Mata Grayson terbuka lebar dan dia berdiri, tubuhnya yang besar membuat Cecilia harus mendongak untuk menatap matanya. Dia meraih siku Cecilia dan menariknya ke dadanya yang keras, bibirnya bertemu dengan bibir Cecilia dengan kasar. Ciumannya begitu rakus—sebuah hasrat yang membuat leher Cecilia bergetar, dan kakinya lemas. Pada awalnya, Cecilia mendorongnya, mencoba dengan sia-sia untuk menjauhkan dirinya dari dada Grayson.

Kemudian Cecilia menyadari dengan dingin. Mereka semua tahu siapa dia sebenarnya sekarang. Seorang Omega. Dia tidak bisa lagi berpura-pura menjadi Beta, dan Omega tidak memiliki kemewahan untuk menolak seorang Alpha.

Itu adalah pekerjaannya sekarang. Menjadi Omega yang kotor dan menyedihkan.

Boneka seks untuk yang berkuasa. Untuk Alpha.

Dia berhenti melawan, jari-jarinya perlahan mencengkeram baju Grayson saat dia menciumnya dengan kasar—tangannya mencengkeram erat pinggangnya. Grayson berbau alkohol tetapi ada sedikit aroma pinus dan cologne, ciumannya membuat Cecilia kehilangan napas dan detak jantungnya semakin cepat.

Tiba-tiba, Grayson mundur. Ada sedikit kilatan di matanya—basah karena mabuk dan sesuatu yang lain. Cecilia mengenali ekspresi pucat di wajahnya terlambat dan melompat mundur ketika Grayson muntah. Dia merasakan percikan sesuatu yang panas dan basah dan berdiri kaku, mencoba untuk tidak melihat kekacauan yang mengotori pakaiannya.

Ada suara di belakangnya—sebuah napas, atau mungkin tawa. Pria bersetelan—yang sekarang tidak begitu bersetelan lagi—bersandar di dinding dengan sedikit senyum di wajahnya. "Pergilah ganti baju," katanya padanya.

Dengan kaku, Cecilia meninggalkan ruangan dan bergegas kembali ke kamarnya sendiri, membuang pakaian kotornya di kamar mandi dan melompat ke dalam shower. Dia berpikir bahwa dimuntahi lebih baik daripada digunakan sebagai boneka seks yang tak berdaya, tetapi saat air panas mengalir di punggungnya, Cecilia tidak bisa menahan diri untuk menyentuh bibirnya. Dia masih merasakan ciuman putus asa itu di bibirnya. Sesuatu tentang cara Grayson menyentuhnya…semuanya terasa begitu lapar.

Dia bertanya-tanya seperti apa sebenarnya orang Grayson—mengapa dia pulang dalam keadaan mabuk di sore hari yang begitu awal. Dan pria bersetelan yang begitu arogan—seperti apa dia di balik wajah patungnya dan cangkang luarnya yang dingin?

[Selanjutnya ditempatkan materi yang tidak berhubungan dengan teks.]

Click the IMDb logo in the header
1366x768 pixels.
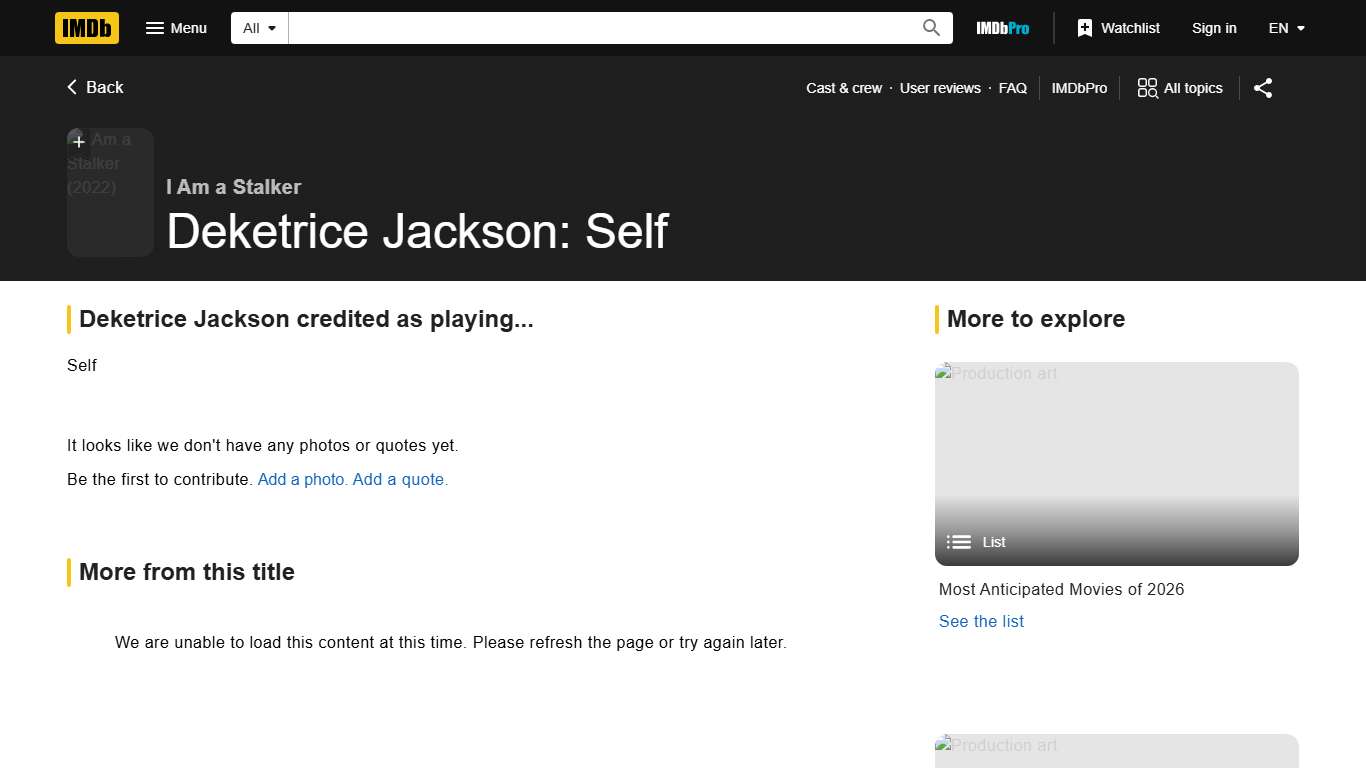coord(86,28)
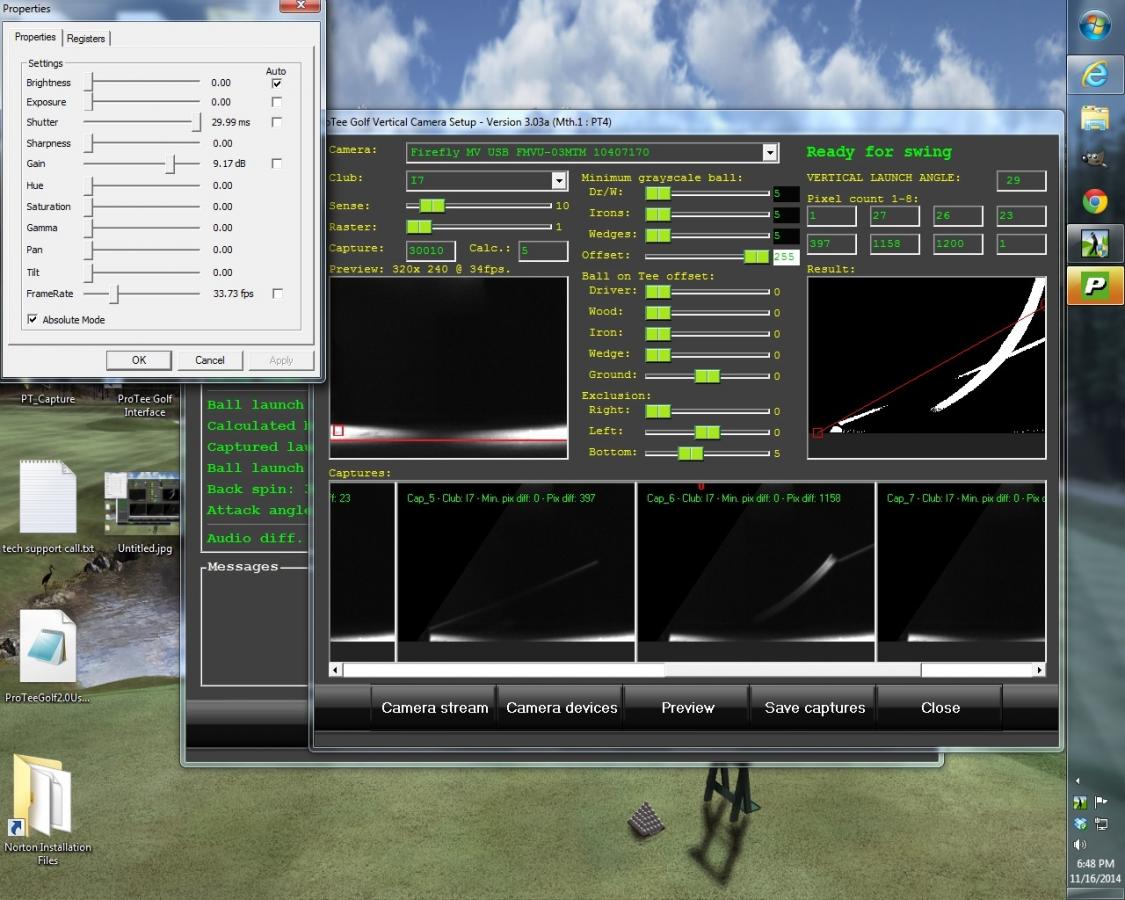Select the Properties tab
Image resolution: width=1125 pixels, height=900 pixels.
pos(35,37)
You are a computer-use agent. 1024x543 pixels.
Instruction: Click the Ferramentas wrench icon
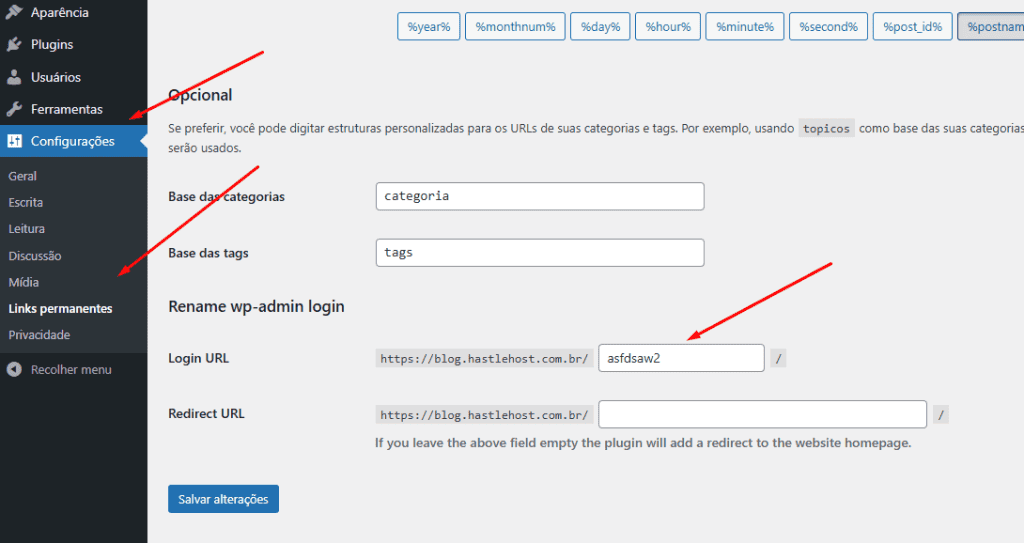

Mereka berdua jelas-jelas elit sosial, tetapi dari mana asalnya? Bagaimana keluarganya? Pendidikan mereka?

Mungkin…mungkin mereka begitu jauh di atas status sosialnya sehingga mereka tidak akan melihatnya dua kali. Untuk sekarang, dia bisa menganggap situasi ini sebagai kesalahan mabuk yang konyol.

Dia mengeringkan rambutnya dan mengenakan pakaian ganti, dan ketika dia kembali ke ruang tamu, Grayson masih duduk di sofa, sikunya di lutut dan kepalanya di tangannya. Susu di gelasnya sudah habis dan obatnya hilang dari nampan. Saat mendengar langkah kaki Cecilia mendekat, Grayson mengangkat kepalanya, ada sesuatu yang terasa sakit di balik matanya.

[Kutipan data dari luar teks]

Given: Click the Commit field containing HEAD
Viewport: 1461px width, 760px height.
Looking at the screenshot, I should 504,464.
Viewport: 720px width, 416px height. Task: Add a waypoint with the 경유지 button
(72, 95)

Cecilia berpura-pura tersenyum dan bertanya, "Apakah ada yang lain yang Anda butuh—"

"Aku minta maaf," kata Grayson.

Cecilia tidak mengharapkannya. Senyum Cecilia menghilang dan dia menatap dengan terkejut saat Grayson menundukkan kepalanya, sikapnya sedikit lebih sadar daripada sebelumnya.

"Benar," katanya. "Aku minta maaf."

Itu adalah hal paling tulus yang didengar Cecilia dalam beberapa hari terakhir.